Dans sa cellule d’asile, Adolf Wölfli a ainsi redessiné le monde à sa convenance : son oeuvre lui a permis de voyager, d’acheter des pays entiers – la Suisse en premier lieu devenue « Forêt Saint-Adolf », puis l’Afrique rebaptisée « Saint-Adolf Sud ». À la fin de ce conte, le héros possède tellement de biens qu’il lui faut créer des nombres qui dépassent les milliards de milliards : les « Regonif » et les « Xylotif », etc. La « Création géante de saint Adolf » mérite la deuxième place après la création divine : c’est en tout cas ce qu’affirme son auteur.
D’autres artistes « bruts » ne s’attachent pas à mettre en scène le merveilleux, ils le font agir. C’est le cas de Fleury Joseph Crépin, plombier-zingueur, devenu peintre quand il a découvert ses talents de médium et de guérisseur à l’âge de 63 ans. C’est dans le même esprit qu’il aborde spiritisme et peinture : sans avoir jamais appris et pour rendre service aux autres, puisqu’il se lance dans la création pour « rétablir la paix dans le monde ». Ses compositions consistent principalement en de ravissantes architectures aux couleurs vives et acidulées où règnent symétrie et harmonie. Crépin a commencé à dessiner en 1938, un an avant que la Seconde Guerre mondiale ne soit déclarée. Il entend alors des voix lui dire : « Quand tu auras peint trois cents tableaux, ce jour-là la guerre finira. » Le 7 mai 1945, il achevait sa trois centième toile et, le lendemain, l’armée allemande capitulait ! Crépin a emporté avec lui le secret de ses tableaux qu’il qualifiait de « merveilleux » puisque, selon son souhait, il a été inhumé avec ses esquisses. Il faut reconnaître que lorsque les voix des esprits lui ont demandé de peindre quarante-cinq tableaux supplémentaires pour assurer la paix dans le monde entier et que Crépin s’est exécuté, la magie des « tableaux merveilleux » a moins bien opéré…

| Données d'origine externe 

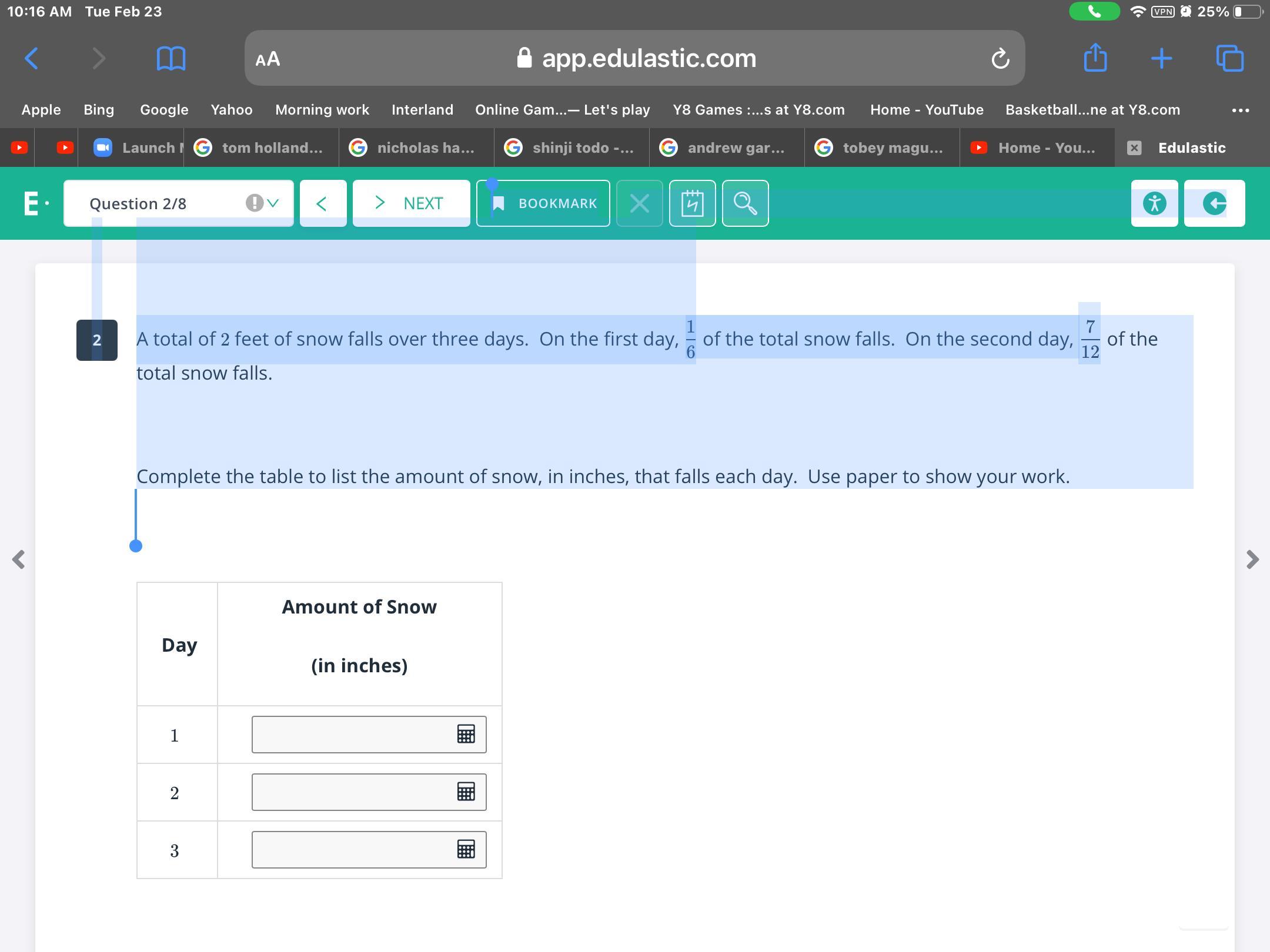Open the accessibility settings icon
This screenshot has height=952, width=1270.
[1154, 203]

Face à une œuvre « brute », on retrouve le fameux pacte féerique auquel doit souscrire tout lecteur de conte : accepter de croire au merveilleux et à ses lois.
Préface de Céline Delavaux pour notre livre Les Contes de Perrault illustrés par l’art brut
1. Jean Dubuffet, « Plus modeste » (1945), Prospectus et tous écrits suivants, tome 1, Paris, Gallimard, 1967.
2. Charles Perrault, Les Souhaits ridicules, 1694
3. Jean Dubuffet, « Mise en garde de l’auteur » (1963), Prospectus et tous écrits suivants, op. cit.
4. « […] des productions dont l’auteur a tout tiré (invention et moyens d’expression) de son propre fond, de ses
impulsions et humeurs propres […] » (Jean Dubuffet, « Notice sur la Compagnie de l’art brut » [1948], ibid.).
5. Pour chaque artiste présent dans cet ouvrage, une notice biographique est disponible en fin d’ouvrage des
Contes de Perrault illustrés par l’art brut
(voir p. 359-371).
6. Gérard Denizeau, Palais idéal du facteur Cheval : le Palais idéal, le tombeau, les écrits, Paris, Scala, 2011.
7. Ibid.
8. André Malraux, Les Voix du silence, 1951.